%%

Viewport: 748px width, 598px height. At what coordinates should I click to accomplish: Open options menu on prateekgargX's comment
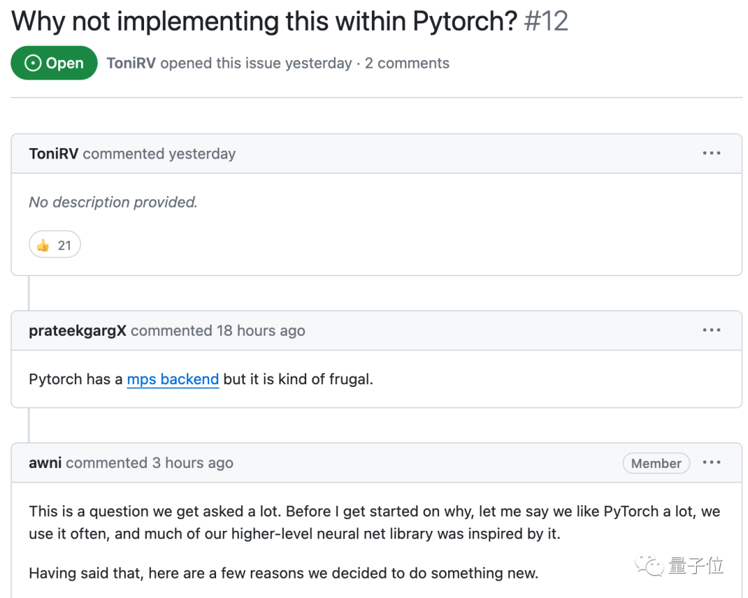pyautogui.click(x=711, y=330)
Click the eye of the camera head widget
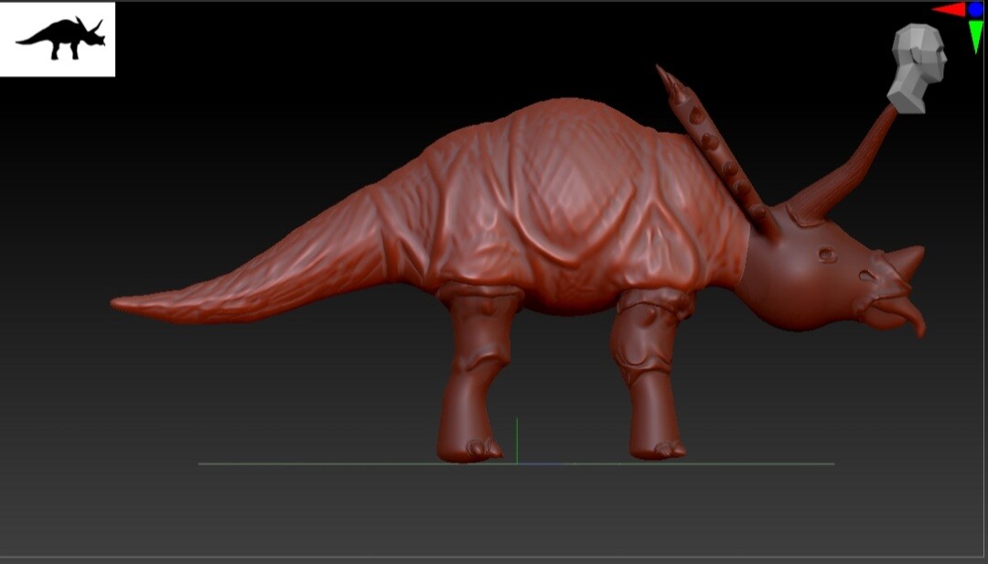Screen dimensions: 988x564 [940, 50]
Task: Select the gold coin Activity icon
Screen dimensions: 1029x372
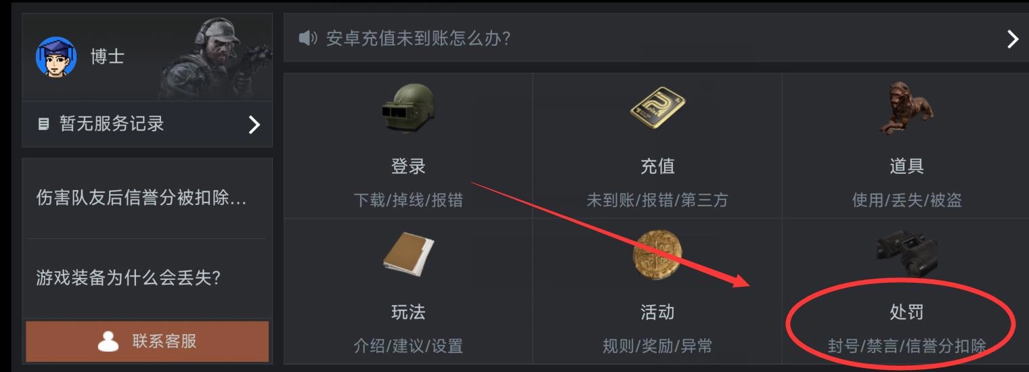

%%

Write out exactly the lines running from the one with "Click the eye of the camera head widget" through the end of the material, both ends included, while leaving the pictures out.

Click the eye of the camera head widget
Screen dimensions: 988x564 [940, 50]
Task: Select the gold coin Activity icon
Screen dimensions: 1029x372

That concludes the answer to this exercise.